Data extracted from a collection:

════

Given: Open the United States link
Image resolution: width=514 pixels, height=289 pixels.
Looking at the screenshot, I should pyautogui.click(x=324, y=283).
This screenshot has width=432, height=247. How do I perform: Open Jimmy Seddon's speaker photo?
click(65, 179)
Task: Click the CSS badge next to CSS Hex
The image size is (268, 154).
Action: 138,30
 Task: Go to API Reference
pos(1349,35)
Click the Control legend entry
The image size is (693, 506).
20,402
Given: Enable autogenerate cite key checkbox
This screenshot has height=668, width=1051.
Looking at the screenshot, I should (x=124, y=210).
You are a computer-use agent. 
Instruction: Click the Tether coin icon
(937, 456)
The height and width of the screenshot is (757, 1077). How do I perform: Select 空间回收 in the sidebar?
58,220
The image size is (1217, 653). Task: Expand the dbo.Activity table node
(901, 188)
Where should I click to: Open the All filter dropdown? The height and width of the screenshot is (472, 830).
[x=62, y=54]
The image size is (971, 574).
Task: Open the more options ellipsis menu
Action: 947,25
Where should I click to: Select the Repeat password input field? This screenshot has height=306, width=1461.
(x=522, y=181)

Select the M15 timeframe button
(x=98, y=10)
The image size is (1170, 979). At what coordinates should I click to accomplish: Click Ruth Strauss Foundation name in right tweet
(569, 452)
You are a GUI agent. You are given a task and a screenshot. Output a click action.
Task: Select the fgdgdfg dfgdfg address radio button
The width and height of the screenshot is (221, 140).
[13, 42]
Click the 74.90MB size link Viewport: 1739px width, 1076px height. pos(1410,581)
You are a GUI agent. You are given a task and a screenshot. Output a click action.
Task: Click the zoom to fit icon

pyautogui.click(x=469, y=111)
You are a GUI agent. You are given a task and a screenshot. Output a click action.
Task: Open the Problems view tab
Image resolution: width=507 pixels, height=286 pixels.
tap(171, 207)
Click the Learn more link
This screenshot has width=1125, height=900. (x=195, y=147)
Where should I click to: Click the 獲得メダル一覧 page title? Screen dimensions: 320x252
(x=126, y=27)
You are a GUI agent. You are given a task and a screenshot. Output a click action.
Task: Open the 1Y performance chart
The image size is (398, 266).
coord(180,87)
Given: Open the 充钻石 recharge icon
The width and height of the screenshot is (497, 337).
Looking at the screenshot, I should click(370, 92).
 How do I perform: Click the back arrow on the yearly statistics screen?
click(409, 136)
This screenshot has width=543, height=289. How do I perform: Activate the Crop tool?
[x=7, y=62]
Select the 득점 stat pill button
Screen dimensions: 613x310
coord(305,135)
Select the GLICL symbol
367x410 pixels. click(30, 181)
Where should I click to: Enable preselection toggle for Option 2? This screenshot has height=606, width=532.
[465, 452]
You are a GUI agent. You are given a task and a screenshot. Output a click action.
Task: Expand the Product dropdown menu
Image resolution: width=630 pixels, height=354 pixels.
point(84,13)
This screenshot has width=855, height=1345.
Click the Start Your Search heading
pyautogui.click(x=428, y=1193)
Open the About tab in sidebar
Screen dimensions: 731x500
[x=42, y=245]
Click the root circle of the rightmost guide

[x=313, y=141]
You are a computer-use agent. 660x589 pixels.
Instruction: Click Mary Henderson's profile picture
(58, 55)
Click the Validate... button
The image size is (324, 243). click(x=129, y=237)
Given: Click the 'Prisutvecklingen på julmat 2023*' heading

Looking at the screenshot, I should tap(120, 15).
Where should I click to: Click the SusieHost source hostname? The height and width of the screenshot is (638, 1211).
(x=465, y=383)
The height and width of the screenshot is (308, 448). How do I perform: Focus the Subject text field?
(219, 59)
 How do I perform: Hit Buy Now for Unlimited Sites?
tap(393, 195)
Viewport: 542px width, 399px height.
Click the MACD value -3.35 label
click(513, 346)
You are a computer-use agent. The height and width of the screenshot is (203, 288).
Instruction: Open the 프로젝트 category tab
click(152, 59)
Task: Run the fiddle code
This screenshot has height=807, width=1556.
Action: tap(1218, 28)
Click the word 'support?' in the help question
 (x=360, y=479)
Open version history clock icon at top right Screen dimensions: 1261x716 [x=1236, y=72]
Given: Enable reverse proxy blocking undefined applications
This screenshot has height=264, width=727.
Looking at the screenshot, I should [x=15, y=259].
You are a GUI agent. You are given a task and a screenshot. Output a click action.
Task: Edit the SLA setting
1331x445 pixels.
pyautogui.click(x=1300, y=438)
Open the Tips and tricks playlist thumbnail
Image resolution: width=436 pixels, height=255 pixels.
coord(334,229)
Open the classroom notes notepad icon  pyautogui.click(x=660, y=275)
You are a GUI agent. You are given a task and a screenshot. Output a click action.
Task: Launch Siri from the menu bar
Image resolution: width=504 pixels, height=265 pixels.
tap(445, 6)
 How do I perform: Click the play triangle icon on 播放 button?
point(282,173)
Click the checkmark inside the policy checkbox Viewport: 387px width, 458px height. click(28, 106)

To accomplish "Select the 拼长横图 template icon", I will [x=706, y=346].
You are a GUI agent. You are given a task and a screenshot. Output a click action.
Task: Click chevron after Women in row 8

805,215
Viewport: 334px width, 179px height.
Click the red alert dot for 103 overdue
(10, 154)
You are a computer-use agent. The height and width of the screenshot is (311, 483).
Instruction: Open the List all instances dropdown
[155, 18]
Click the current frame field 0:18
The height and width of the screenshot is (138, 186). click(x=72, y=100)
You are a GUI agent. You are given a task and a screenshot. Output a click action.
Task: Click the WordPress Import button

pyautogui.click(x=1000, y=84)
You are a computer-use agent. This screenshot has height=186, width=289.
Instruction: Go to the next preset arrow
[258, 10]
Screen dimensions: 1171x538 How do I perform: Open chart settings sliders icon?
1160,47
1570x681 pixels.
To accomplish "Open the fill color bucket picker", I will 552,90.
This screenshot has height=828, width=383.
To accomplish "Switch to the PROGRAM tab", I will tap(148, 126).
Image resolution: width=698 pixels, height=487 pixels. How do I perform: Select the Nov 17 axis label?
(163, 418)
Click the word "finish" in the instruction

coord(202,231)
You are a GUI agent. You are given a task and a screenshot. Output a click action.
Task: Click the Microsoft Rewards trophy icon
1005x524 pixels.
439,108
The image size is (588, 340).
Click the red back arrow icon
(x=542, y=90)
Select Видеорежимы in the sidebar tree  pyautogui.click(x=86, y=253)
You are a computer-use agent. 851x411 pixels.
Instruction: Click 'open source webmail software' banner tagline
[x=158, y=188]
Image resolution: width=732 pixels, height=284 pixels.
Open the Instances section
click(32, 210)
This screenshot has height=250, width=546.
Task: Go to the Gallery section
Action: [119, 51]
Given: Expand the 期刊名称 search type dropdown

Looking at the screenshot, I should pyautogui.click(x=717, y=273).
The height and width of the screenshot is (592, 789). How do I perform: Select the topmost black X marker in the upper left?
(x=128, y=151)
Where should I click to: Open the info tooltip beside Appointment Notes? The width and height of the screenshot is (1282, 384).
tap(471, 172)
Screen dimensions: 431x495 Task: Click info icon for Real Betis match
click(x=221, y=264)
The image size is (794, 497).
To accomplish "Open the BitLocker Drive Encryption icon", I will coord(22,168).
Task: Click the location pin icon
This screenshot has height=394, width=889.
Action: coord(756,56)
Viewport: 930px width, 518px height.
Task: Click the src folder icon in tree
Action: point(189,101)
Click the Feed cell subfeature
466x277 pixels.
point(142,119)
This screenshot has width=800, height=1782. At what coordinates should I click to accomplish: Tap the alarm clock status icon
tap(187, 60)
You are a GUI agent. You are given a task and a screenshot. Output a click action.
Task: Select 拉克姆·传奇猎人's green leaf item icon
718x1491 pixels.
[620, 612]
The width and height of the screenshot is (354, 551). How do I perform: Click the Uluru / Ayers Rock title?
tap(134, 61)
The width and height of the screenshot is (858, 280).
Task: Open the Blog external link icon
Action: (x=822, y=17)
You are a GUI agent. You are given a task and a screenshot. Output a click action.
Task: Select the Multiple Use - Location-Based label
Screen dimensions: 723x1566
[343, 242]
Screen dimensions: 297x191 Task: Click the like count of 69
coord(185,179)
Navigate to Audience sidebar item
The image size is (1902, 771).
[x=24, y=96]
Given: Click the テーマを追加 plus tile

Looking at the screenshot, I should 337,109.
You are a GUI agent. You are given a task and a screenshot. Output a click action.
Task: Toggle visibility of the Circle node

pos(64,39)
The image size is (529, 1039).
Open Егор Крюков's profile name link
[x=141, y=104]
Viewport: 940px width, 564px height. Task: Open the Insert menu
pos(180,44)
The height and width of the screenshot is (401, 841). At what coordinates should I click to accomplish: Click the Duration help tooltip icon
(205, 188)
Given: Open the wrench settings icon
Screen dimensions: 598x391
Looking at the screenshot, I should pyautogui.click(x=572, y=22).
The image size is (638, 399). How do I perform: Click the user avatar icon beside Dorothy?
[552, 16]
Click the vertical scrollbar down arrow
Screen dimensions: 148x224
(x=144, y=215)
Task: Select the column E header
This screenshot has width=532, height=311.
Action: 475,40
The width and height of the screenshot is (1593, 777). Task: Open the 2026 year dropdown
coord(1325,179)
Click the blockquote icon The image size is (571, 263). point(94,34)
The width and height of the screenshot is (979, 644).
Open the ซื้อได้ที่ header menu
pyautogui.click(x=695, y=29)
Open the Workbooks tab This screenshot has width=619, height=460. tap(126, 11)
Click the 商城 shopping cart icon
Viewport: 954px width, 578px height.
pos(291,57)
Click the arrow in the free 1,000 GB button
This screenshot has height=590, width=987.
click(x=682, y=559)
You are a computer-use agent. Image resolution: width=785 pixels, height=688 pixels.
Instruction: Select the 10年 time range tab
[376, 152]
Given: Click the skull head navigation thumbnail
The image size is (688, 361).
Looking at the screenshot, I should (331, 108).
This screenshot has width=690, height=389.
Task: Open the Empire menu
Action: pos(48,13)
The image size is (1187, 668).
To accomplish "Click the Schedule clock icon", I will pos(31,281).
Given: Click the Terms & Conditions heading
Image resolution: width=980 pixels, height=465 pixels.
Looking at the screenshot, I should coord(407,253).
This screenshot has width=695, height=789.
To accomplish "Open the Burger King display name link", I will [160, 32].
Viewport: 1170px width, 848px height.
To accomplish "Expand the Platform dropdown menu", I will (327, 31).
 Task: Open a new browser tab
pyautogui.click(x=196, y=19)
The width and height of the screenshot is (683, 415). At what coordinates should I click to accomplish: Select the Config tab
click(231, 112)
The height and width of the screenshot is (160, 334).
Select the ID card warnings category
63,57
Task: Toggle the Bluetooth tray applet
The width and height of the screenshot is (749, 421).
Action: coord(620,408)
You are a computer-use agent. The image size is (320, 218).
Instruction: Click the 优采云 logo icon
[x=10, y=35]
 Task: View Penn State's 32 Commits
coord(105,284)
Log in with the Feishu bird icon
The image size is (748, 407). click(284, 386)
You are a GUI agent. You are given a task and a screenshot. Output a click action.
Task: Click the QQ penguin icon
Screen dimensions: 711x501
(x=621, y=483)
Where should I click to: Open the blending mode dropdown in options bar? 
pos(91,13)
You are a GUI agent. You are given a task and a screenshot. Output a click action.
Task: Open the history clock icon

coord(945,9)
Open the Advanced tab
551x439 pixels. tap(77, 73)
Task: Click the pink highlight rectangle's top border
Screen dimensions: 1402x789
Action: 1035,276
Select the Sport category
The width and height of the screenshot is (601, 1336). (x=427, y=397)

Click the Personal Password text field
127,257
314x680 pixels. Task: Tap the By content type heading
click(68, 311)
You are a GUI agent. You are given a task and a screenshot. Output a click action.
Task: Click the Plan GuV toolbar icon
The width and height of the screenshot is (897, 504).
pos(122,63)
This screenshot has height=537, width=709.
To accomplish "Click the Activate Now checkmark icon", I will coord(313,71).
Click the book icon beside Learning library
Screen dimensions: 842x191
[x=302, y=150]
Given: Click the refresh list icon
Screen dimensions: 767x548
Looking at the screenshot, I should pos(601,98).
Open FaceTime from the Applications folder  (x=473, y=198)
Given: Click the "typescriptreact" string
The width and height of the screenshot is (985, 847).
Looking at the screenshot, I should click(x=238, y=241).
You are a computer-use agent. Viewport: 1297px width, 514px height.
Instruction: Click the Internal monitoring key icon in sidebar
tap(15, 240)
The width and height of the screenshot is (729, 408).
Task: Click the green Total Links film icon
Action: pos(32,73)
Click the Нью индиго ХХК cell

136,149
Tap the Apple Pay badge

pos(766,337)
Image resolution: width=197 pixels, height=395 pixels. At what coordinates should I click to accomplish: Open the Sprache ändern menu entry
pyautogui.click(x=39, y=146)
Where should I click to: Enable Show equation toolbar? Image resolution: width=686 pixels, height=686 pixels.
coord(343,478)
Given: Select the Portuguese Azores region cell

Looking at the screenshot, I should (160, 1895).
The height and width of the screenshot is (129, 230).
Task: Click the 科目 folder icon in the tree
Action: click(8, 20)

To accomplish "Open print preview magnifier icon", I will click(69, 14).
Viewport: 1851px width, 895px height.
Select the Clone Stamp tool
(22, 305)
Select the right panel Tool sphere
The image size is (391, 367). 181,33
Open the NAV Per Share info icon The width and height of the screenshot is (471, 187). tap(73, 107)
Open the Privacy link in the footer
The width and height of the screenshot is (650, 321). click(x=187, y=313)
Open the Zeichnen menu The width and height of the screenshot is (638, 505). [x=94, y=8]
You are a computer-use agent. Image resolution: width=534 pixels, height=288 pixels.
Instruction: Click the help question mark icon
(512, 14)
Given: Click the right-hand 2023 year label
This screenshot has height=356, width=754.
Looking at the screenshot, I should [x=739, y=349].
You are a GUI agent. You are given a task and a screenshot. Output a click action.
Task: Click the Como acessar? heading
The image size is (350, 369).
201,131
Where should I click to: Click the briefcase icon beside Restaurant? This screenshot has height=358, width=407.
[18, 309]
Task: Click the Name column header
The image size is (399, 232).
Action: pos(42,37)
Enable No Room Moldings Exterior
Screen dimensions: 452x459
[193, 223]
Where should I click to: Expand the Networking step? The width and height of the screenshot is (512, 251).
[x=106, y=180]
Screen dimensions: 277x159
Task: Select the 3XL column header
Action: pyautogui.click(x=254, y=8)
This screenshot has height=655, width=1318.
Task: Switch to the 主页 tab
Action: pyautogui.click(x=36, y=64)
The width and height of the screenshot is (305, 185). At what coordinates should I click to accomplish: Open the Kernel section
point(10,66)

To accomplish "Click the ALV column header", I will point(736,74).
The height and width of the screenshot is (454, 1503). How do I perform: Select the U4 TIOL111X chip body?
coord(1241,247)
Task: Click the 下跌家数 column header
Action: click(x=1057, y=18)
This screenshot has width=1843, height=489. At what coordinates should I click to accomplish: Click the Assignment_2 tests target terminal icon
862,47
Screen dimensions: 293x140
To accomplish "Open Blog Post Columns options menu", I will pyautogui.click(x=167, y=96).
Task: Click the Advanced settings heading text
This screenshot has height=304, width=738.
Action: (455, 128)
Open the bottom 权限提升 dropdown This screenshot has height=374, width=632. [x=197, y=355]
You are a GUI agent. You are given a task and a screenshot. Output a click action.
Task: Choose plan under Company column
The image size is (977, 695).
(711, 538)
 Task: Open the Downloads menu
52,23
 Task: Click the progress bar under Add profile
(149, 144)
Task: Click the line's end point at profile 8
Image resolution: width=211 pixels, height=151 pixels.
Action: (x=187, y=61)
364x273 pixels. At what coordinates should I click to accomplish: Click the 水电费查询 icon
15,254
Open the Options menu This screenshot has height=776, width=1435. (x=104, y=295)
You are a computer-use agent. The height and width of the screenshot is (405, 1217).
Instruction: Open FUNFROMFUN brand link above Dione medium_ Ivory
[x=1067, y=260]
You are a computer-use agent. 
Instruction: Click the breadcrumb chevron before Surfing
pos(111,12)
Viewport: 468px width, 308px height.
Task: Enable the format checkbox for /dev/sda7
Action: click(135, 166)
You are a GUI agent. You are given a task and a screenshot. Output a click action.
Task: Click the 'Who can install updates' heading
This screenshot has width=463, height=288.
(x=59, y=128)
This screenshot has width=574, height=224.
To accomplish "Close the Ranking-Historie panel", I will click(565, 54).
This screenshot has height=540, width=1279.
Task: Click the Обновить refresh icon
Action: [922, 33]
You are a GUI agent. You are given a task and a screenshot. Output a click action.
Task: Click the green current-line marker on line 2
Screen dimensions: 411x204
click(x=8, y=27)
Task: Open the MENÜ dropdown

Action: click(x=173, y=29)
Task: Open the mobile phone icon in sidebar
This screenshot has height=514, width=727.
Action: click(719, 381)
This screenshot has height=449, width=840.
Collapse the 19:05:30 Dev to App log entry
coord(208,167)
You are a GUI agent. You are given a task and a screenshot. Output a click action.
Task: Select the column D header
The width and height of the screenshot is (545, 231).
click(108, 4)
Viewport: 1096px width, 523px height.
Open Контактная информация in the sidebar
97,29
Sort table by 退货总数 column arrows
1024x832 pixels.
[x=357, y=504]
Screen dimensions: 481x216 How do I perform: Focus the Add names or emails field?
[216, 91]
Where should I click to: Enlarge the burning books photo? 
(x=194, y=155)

════

• **Work task**
Filter the entries down to the lines that include the string "thumbnail".

• **Output**
Open the Tips and tricks playlist thumbnail
Given: Click the skull head navigation thumbnail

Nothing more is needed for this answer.